### SELECTION
## START
What began as a hydrogen-production project resulted in a scalable process for creating a critical material used in batteries, electronics and advanced manufacturing. Researchers in the Texas A&M University have developed a new method for producing graphene oxide, a high-value carbon nanomaterial used in batteries, electronics and advanced manufacturing.

The research, published in the journal Nature Communications, demonstrates how graphene oxide can be synthesized using methane and a nonthermal plasma-water interface, offering a potentially lower-cost and more scalable alternative to conventional production methods.

Led by Dr. David Staack, associate professor and deputy vice chancellor for research, the team developed a process that uses an electrical plasma discharge to convert methane — the primary component of natural gas — into high-purity graphene oxide while simultaneously producing hydrogen as a byproduct.

The discovery emerged unexpectedly during a project that initially focused on hydrogen production.

“When we started this work, hydrogen was the product and carbon was the byproduct,” Staack said. “As we continued the research, we realized the carbon material we were producing was actually one of the most valuable outcomes.”

Unlike conventional methods, this process creates graphene oxide directly from methane rather than mined graphite.

“Most graphene oxide today is produced from graphite through chemically intensive processes,” Staack said. “We’re taking a very different approach. Instead of starting with a bulk material and breaking it apart, we’re building the material from methane molecules.”

Graphene oxide is a single-atom-thick carbon material valued for its conductivity, strength and versatility. It is commonly used in energy storage technologies, including lithium-ion batteries, as well as coatings, composites and other advanced materials.

Traditional production methods rely heavily on graphite, much of which is sourced outside the United States. According to Staack, domestic supply chains for graphite and graphite-derived materials remain limited, creating interest in alternative production pathways.

The project brought together researchers from multiple disciplines, including Dr. Micah Green, professor and associate department head of chemical engineering and co-principal investigator on the project. Green’s expertise in carbon nanomaterials helped the team characterize the material and evaluate its potential applications.

“This is the first scalable production of graphene oxide from natural gas precursors ever reported,” Green said. “This is part of a new push by industry to produce high-value carbon nanomaterials from petrochemical sources. Instead of carbon emissions, carbon is rerouted to form solid functional materials.”

Green noted that graphene oxide is particularly valuable because it can be dispersed in water, enabling its incorporation into coatings, inks and other advanced manufacturing applications.

The Texas A&M team’s process could help address that challenge by using abundant domestic natural gas resources as a feedstock.

The researchers found that the graphene oxide produced through the plasma process exhibits properties comparable to commercially available graphene oxide while offering the potential for significantly lower production costs. The study demonstrated a scalable approach capable of producing high-purity, single-layer graphene oxide under atmospheric conditions.
## END
### REQUIRED TASK 1
Please output, word for word, the listing lines starting with the line that contains "Select row number 1 header" and going on through the line that contains "click(22, 87)". Leave the pictures out.
The article on graphene oxide and the listing have nothing to do with each other.

### DATASET ENTRIES
## START
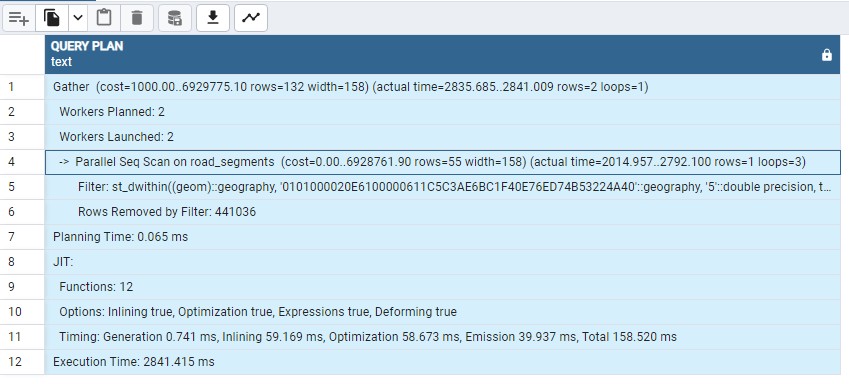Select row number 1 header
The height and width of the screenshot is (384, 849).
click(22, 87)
## END
## START
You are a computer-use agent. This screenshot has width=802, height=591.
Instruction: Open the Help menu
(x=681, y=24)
## END
## START
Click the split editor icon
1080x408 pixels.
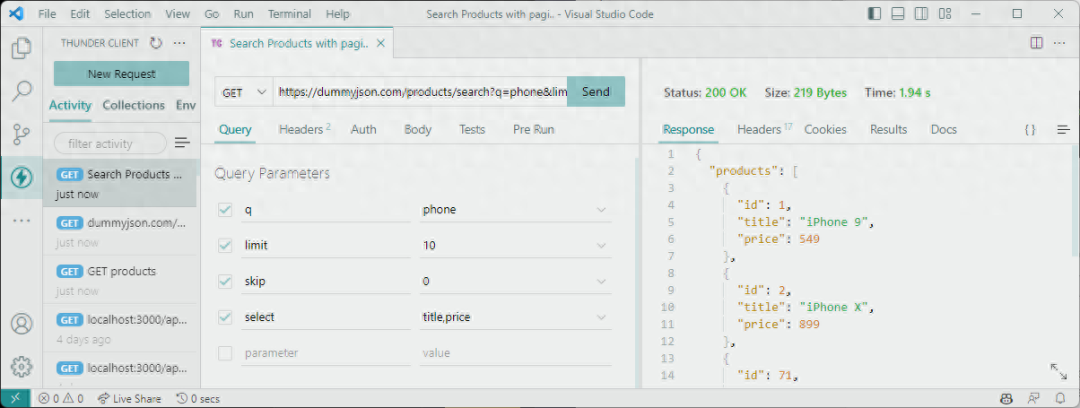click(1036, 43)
## END
### REQUIRED TASK 2
Return the passage of the article on graphene oxide starting with "Led by Dr. David" and going on through "than mined graphite.", word for word.

### RIGHT ANSWER 1
Select row number 1 header
The height and width of the screenshot is (384, 849).
click(22, 87)

### RIGHT ANSWER 2
Led by Dr. David Staack, associate professor and deputy vice chancellor for research, the team developed a process that uses an electrical plasma discharge to convert methane — the primary component of natural gas — into high-purity graphene oxide while simultaneously producing hydrogen as a byproduct.

The discovery emerged unexpectedly during a project that initially focused on hydrogen production.

“When we started this work, hydrogen was the product and carbon was the byproduct,” Staack said. “As we continued the research, we realized the carbon material we were producing was actually one of the most valuable outcomes.”

Unlike conventional methods, this process creates graphene oxide directly from methane rather than mined graphite.